- [Aim of the task]: Return every record below exactly as given, images excluded.

- [Data to examine]:
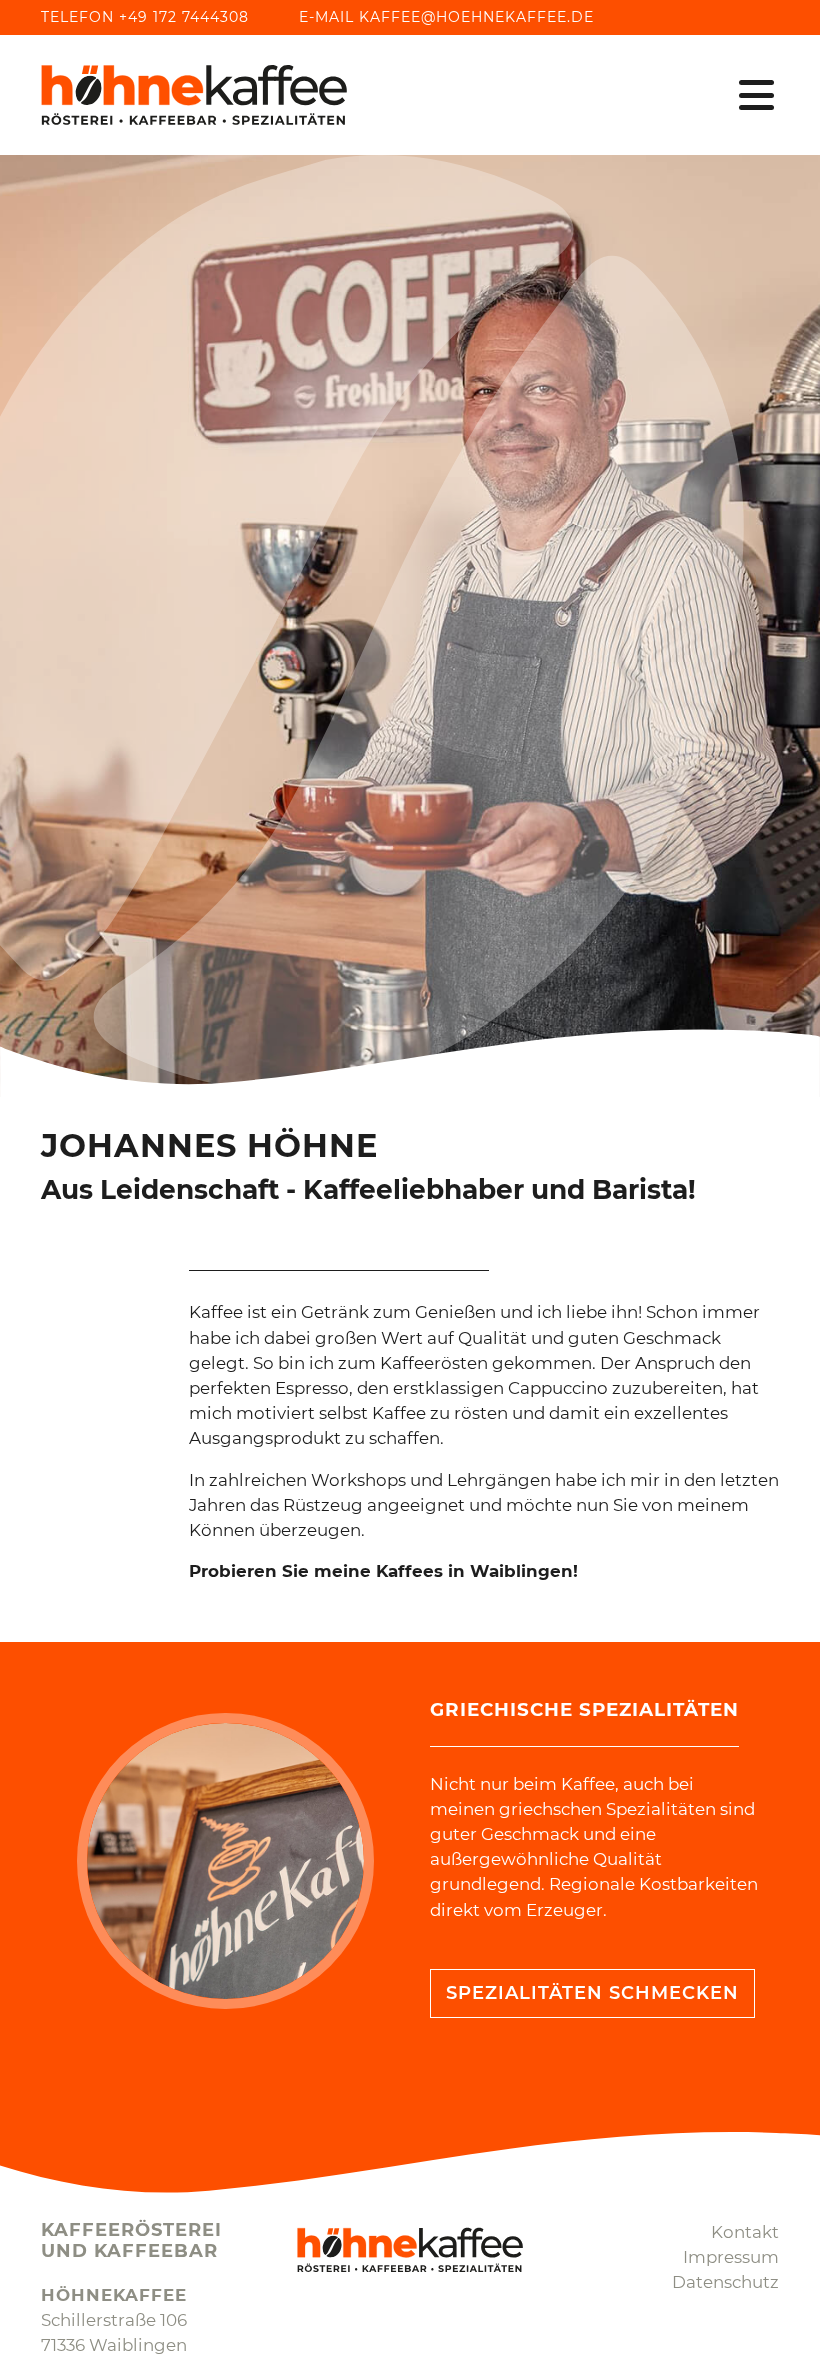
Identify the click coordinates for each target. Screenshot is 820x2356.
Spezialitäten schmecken (592, 1993)
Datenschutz (725, 2282)
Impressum (731, 2257)
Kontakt (745, 2232)
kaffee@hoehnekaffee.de (476, 17)
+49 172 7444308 (184, 17)
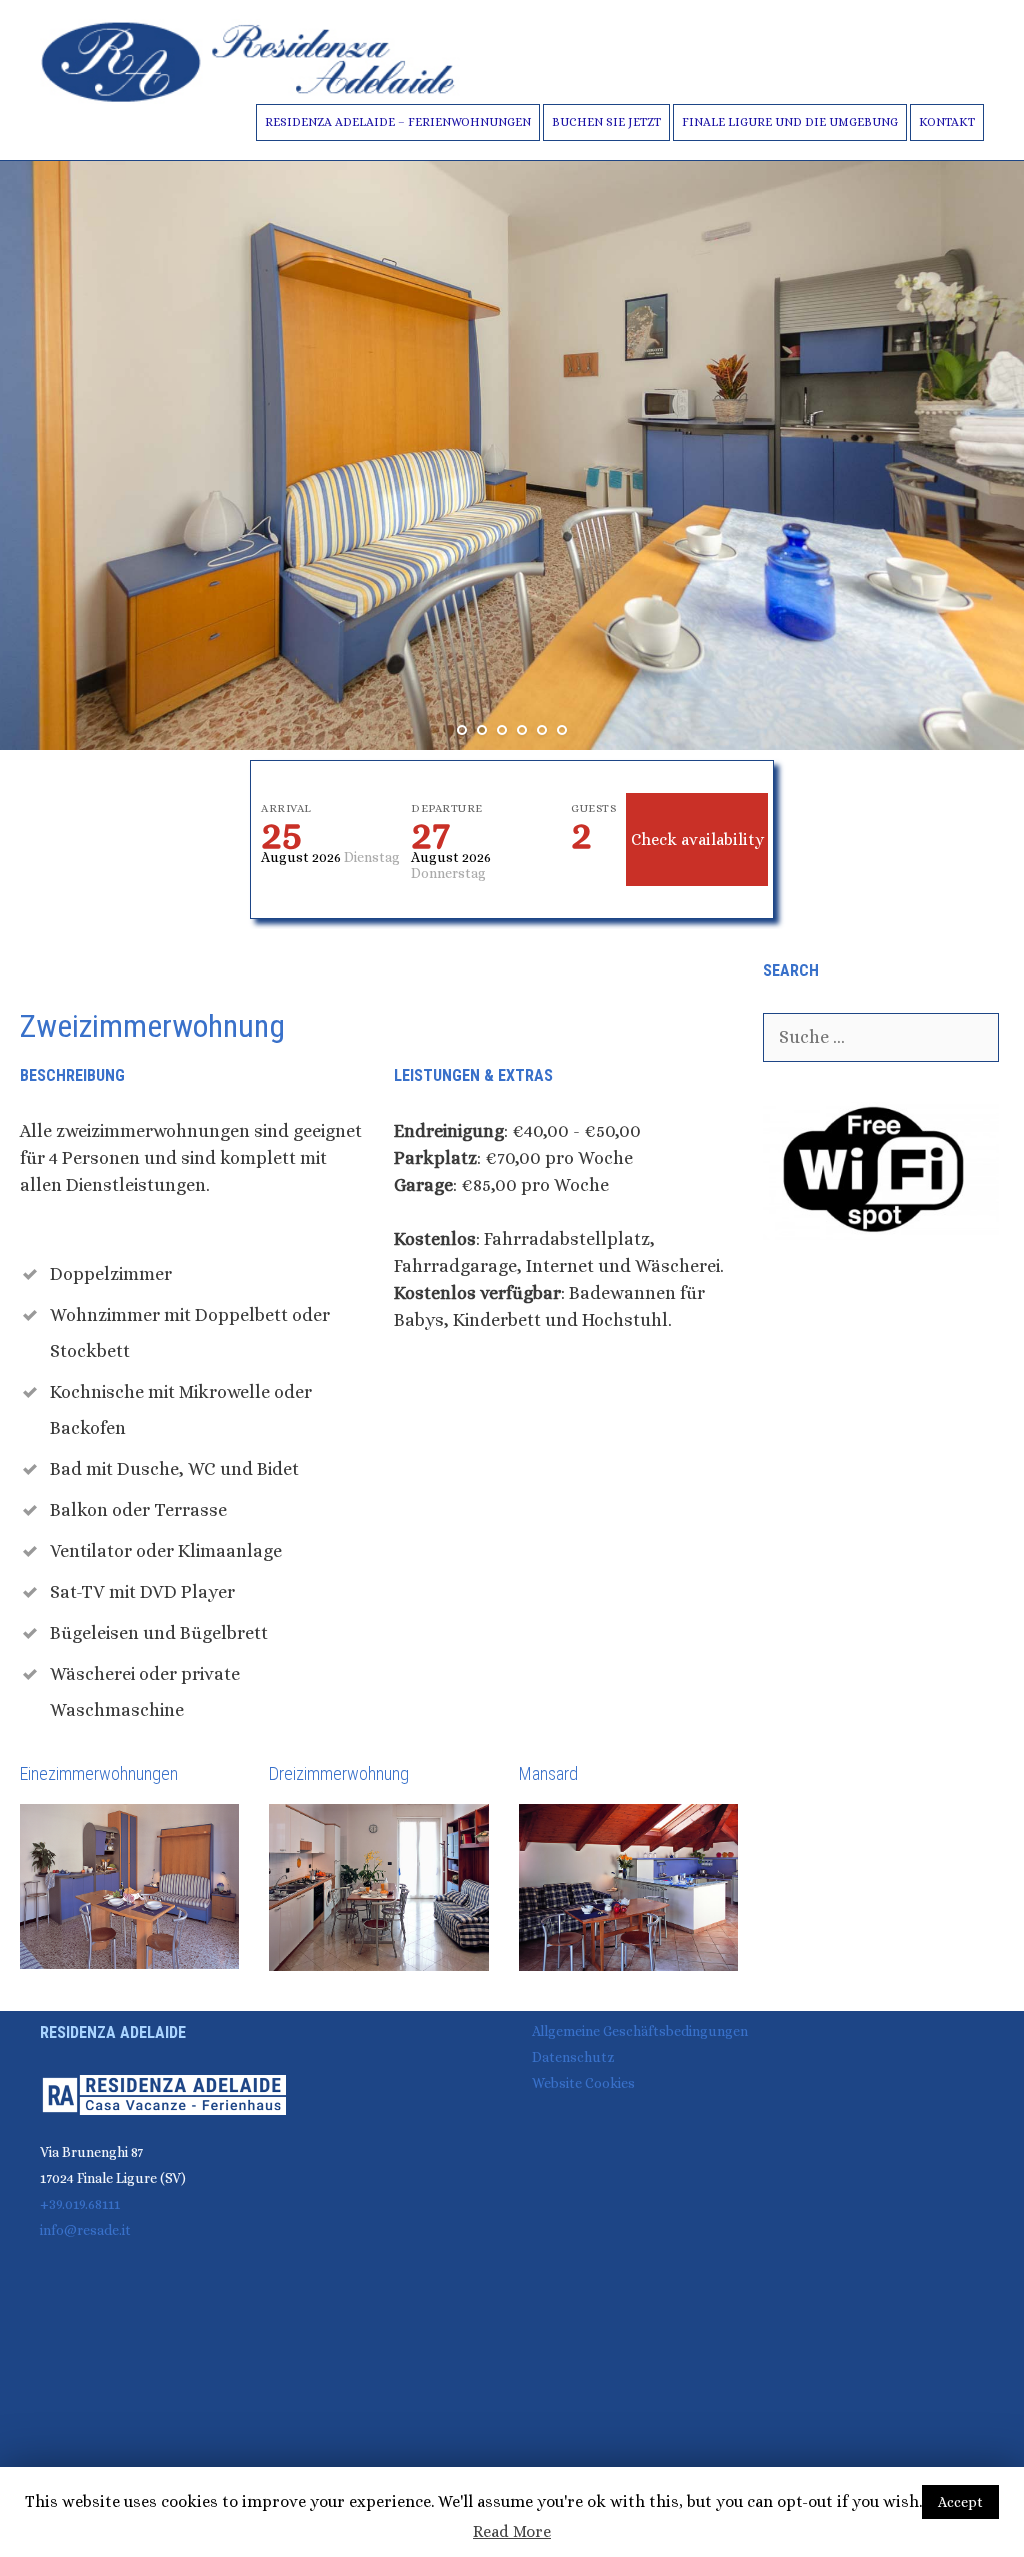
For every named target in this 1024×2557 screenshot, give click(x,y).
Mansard (548, 1773)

- [Reply to the task]:
Identify the click coordinates for each target. Screenshot is 820x2356.
Spezialitäten schmecken (592, 1993)
Datenschutz (725, 2282)
Impressum (731, 2257)
Kontakt (745, 2232)
kaffee@hoehnekaffee.de (476, 17)
+49 172 7444308 (184, 17)
For every named target in this 1024×2557 screenshot, give click(x,y).
Mansard (548, 1773)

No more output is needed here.